◆ EXERCISE PROMPT ◆
Convert the records below into a Markdown table with two columns, Row and Text, giving each non-blank line its own numbered row and leaving out blank lines.

◆ INPUT RECORDS ◆

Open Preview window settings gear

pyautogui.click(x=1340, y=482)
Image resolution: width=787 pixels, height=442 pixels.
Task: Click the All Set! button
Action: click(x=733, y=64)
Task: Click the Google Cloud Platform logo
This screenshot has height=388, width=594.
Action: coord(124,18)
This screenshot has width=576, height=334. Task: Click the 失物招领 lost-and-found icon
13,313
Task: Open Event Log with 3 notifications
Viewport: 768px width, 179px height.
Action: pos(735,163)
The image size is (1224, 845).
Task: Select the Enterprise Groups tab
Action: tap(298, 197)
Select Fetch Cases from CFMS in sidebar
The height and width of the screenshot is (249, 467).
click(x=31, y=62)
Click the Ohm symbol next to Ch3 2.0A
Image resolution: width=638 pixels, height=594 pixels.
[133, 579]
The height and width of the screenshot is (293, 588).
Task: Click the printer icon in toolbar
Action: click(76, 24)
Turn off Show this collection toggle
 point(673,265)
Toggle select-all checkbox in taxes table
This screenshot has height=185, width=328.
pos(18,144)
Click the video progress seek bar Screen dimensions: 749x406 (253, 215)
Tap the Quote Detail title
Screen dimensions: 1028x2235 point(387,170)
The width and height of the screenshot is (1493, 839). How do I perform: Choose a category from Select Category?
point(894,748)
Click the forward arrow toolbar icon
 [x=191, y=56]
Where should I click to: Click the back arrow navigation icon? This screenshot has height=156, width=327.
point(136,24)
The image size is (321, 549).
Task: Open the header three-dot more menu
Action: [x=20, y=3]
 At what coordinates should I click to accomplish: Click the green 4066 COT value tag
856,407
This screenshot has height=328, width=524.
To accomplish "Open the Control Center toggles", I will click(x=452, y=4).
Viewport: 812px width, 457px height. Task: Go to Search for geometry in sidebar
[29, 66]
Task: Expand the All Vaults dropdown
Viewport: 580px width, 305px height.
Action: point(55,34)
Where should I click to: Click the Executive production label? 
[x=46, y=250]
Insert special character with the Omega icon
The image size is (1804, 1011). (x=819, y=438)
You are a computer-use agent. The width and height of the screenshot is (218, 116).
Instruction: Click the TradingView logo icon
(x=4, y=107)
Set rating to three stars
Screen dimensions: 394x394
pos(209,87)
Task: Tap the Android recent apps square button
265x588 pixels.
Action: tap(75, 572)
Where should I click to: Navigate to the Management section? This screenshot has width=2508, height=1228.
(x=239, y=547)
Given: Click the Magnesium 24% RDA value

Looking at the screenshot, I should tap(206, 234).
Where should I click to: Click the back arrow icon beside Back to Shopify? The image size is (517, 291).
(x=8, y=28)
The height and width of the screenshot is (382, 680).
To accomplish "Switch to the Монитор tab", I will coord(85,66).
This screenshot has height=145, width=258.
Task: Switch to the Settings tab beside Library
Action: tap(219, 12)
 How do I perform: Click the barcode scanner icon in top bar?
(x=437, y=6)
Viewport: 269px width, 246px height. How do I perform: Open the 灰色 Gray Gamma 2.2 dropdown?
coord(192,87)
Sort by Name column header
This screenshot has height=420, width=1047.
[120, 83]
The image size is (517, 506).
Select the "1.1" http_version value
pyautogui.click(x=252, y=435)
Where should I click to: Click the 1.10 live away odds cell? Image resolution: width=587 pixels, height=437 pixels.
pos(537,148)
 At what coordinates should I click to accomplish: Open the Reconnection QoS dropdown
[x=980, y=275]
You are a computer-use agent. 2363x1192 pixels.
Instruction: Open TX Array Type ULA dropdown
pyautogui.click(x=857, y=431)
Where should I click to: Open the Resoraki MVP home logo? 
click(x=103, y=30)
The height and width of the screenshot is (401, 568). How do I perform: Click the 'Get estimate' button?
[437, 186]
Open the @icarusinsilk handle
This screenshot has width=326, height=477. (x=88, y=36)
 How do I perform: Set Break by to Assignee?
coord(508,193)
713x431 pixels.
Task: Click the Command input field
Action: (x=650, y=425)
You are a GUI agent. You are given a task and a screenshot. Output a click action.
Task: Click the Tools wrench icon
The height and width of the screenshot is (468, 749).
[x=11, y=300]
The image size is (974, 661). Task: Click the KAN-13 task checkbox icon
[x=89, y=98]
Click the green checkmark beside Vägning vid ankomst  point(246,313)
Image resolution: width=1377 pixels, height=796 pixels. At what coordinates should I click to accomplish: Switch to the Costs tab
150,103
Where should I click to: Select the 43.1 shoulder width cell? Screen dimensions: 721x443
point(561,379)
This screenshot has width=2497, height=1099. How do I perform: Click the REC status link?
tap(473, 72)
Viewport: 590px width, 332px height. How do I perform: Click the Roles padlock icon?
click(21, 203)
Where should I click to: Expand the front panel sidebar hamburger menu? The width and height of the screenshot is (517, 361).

◆ TASK ANSWER ◆
| Row | Text |
|---|---|
| 1 | Open Preview window settings gear |
| 2 | pyautogui.click(x=1340, y=482) |
| 3 | Image resolution: width=787 pixels, height=442 pixels. |
| 4 | Task: Click the All Set! button |
| 5 | Action: click(x=733, y=64) |
| 6 | Task: Click the Google Cloud Platform logo |
| 7 | This screenshot has height=388, width=594. |
| 8 | Action: coord(124,18) |
| 9 | This screenshot has width=576, height=334. Task: Click the 失物招领 lost-and-found icon |
| 10 | 13,313 |
| 11 | Task: Open Event Log with 3 notifications |
| 12 | Viewport: 768px width, 179px height. |
| 13 | Action: pos(735,163) |
| 14 | The image size is (1224, 845). |
| 15 | Task: Select the Enterprise Groups tab |
| 16 | Action: tap(298, 197) |
| 17 | Select Fetch Cases from CFMS in sidebar |
| 18 | The height and width of the screenshot is (249, 467). |
| 19 | click(x=31, y=62) |
| 20 | Click the Ohm symbol next to Ch3 2.0A |
| 21 | Image resolution: width=638 pixels, height=594 pixels. |
| 22 | [133, 579] |
| 23 | The height and width of the screenshot is (293, 588). |
| 24 | Task: Click the printer icon in toolbar |
| 25 | Action: click(76, 24) |
| 26 | Turn off Show this collection toggle |
| 27 |  point(673,265) |
| 28 | Toggle select-all checkbox in taxes table |
| 29 | This screenshot has height=185, width=328. |
| 30 | pos(18,144) |
| 31 | Click the video progress seek bar Screen dimensions: 749x406 (253, 215) |
| 32 | Tap the Quote Detail title |
| 33 | Screen dimensions: 1028x2235 point(387,170) |
| 34 | The width and height of the screenshot is (1493, 839). How do I perform: Choose a category from Select Category? |
| 35 | point(894,748) |
| 36 | Click the forward arrow toolbar icon |
| 37 |  [x=191, y=56] |
| 38 | Where should I click to: Click the back arrow navigation icon? This screenshot has height=156, width=327. |
| 39 | point(136,24) |
| 40 | The image size is (321, 549). |
| 41 | Task: Open the header three-dot more menu |
| 42 | Action: [x=20, y=3] |
| 43 |  At what coordinates should I click to accomplish: Click the green 4066 COT value tag |
| 44 | 856,407 |
| 45 | This screenshot has height=328, width=524. |
| 46 | To accomplish "Open the Control Center toggles", I will click(x=452, y=4). |
| 47 | Viewport: 812px width, 457px height. Task: Go to Search for geometry in sidebar |
| 48 | [29, 66] |
| 49 | Task: Expand the All Vaults dropdown |
| 50 | Viewport: 580px width, 305px height. |
| 51 | Action: point(55,34) |
| 52 | Where should I click to: Click the Executive production label?  |
| 53 | [x=46, y=250] |
| 54 | Insert special character with the Omega icon |
| 55 | The image size is (1804, 1011). (x=819, y=438) |
| 56 | You are a computer-use agent. The width and height of the screenshot is (218, 116). |
| 57 | Instruction: Click the TradingView logo icon |
| 58 | (x=4, y=107) |
| 59 | Set rating to three stars |
| 60 | Screen dimensions: 394x394 |
| 61 | pos(209,87) |
| 62 | Task: Tap the Android recent apps square button |
| 63 | 265x588 pixels. |
| 64 | Action: tap(75, 572) |
| 65 | Where should I click to: Navigate to the Management section? This screenshot has width=2508, height=1228. |
| 66 | (x=239, y=547) |
| 67 | Given: Click the Magnesium 24% RDA value |
| 68 | Looking at the screenshot, I should tap(206, 234). |
| 69 | Where should I click to: Click the back arrow icon beside Back to Shopify? The image size is (517, 291). |
| 70 | (x=8, y=28) |
| 71 | The height and width of the screenshot is (382, 680). |
| 72 | To accomplish "Switch to the Монитор tab", I will coord(85,66). |
| 73 | This screenshot has height=145, width=258. |
| 74 | Task: Switch to the Settings tab beside Library |
| 75 | Action: tap(219, 12) |
| 76 |  How do I perform: Click the barcode scanner icon in top bar? |
| 77 | (x=437, y=6) |
| 78 | Viewport: 269px width, 246px height. How do I perform: Open the 灰色 Gray Gamma 2.2 dropdown? |
| 79 | coord(192,87) |
| 80 | Sort by Name column header |
| 81 | This screenshot has height=420, width=1047. |
| 82 | [120, 83] |
| 83 | The image size is (517, 506). |
| 84 | Select the "1.1" http_version value |
| 85 | pyautogui.click(x=252, y=435) |
| 86 | Where should I click to: Click the 1.10 live away odds cell? Image resolution: width=587 pixels, height=437 pixels. |
| 87 | pos(537,148) |
| 88 |  At what coordinates should I click to accomplish: Open the Reconnection QoS dropdown |
| 89 | [x=980, y=275] |
| 90 | You are a computer-use agent. 2363x1192 pixels. |
| 91 | Instruction: Open TX Array Type ULA dropdown |
| 92 | pyautogui.click(x=857, y=431) |
| 93 | Where should I click to: Open the Resoraki MVP home logo?  |
| 94 | click(x=103, y=30) |
| 95 | The height and width of the screenshot is (401, 568). How do I perform: Click the 'Get estimate' button? |
| 96 | [437, 186] |
| 97 | Open the @icarusinsilk handle |
| 98 | This screenshot has width=326, height=477. (x=88, y=36) |
| 99 |  How do I perform: Set Break by to Assignee? |
| 100 | coord(508,193) |
| 101 | 713x431 pixels. |
| 102 | Task: Click the Command input field |
| 103 | Action: (x=650, y=425) |
| 104 | You are a GUI agent. You are given a task and a screenshot. Output a click action. |
| 105 | Task: Click the Tools wrench icon |
| 106 | The height and width of the screenshot is (468, 749). |
| 107 | [x=11, y=300] |
| 108 | The image size is (974, 661). Task: Click the KAN-13 task checkbox icon |
| 109 | [x=89, y=98] |
| 110 | Click the green checkmark beside Vägning vid ankomst  point(246,313) |
| 111 | Image resolution: width=1377 pixels, height=796 pixels. At what coordinates should I click to accomplish: Switch to the Costs tab |
| 112 | 150,103 |
| 113 | Where should I click to: Select the 43.1 shoulder width cell? Screen dimensions: 721x443 |
| 114 | point(561,379) |
| 115 | This screenshot has width=2497, height=1099. How do I perform: Click the REC status link? |
| 116 | tap(473, 72) |
| 117 | Viewport: 590px width, 332px height. How do I perform: Click the Roles padlock icon? |
| 118 | click(21, 203) |
| 119 | Where should I click to: Expand the front panel sidebar hamburger menu? The width and height of the screenshot is (517, 361). |